When I look up ducks in The Oxford English Dictionary one of the first things it says is “a swimming bird of the genus Anas.” So let’s start with that.

Like most scientific names for animals anas is Latin and you can tell right away that it doesn’t sound like duck.

It turns out that in Old English there was another word for “duck” that does sound more like the scientific Latin, that Old English word was ende.

Sometimes Old English words with Latin relatives arrived because of the influence of the church.

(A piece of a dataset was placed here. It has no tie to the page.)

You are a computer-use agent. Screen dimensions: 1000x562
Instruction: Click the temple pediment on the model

Sometimes an older influence might have been that words rubbed off on the Germanic tribes as they fought and traded with the Romans before the Anglo-Saxons arrived in Britain.

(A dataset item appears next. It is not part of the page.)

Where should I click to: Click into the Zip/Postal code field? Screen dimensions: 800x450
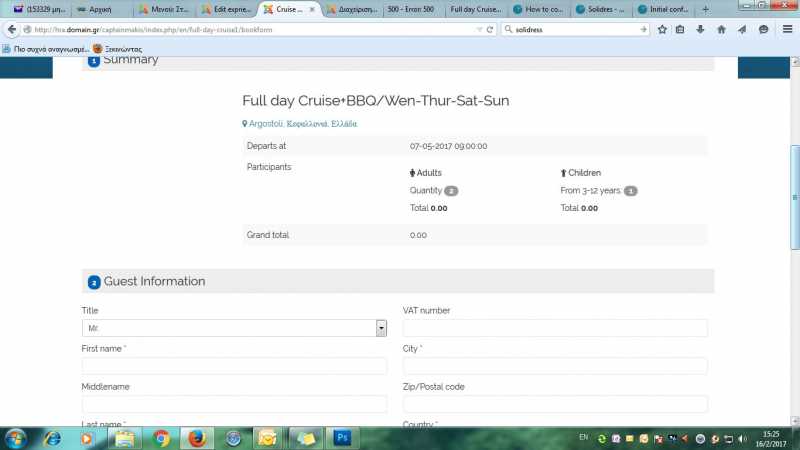click(555, 404)
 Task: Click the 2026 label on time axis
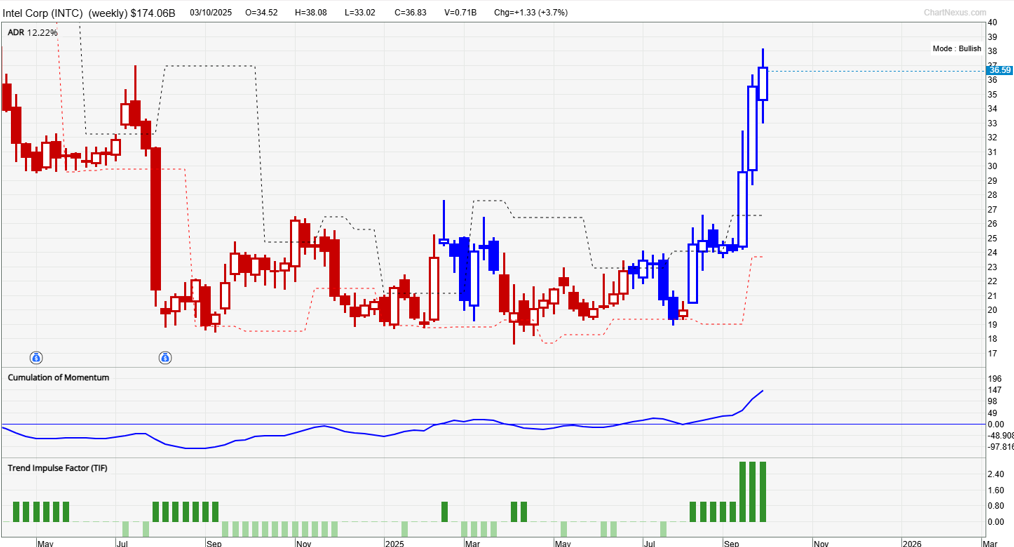tap(911, 542)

duckIn the case of this outdated word for “duck” the roots appear to be much deeper because there is supposed to have been an Indo-European word for “duck” angti that percolated up not only into English and Latin, but Greek and Russian as well as other Germanic languages.

But for some reason English speakers more than 1000 years ago began to abandon this word and started using duck instead.

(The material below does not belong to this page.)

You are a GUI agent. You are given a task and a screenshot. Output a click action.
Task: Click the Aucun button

Why did they choose the word duck for this kind of bird?

Because ducks stick their heads under water to feed; they duck their heads.

The strange thing is that the verb to duck must have been a somewhat rare usage because it doesn’t show up in the written record until about 1340; almost 400 years after the first written record of the bird having this name.


Five days a week Charles Hodgson produces Podictionary – the podcast for word lovers, Thursday episodes here at OUPblog. He’s also the author of several books including his latest History of Wine Words – An Intoxicating Dictionary of Etymology from the Vineyard, Glass, and Bottle.

Recent Comments

There are currently no comments.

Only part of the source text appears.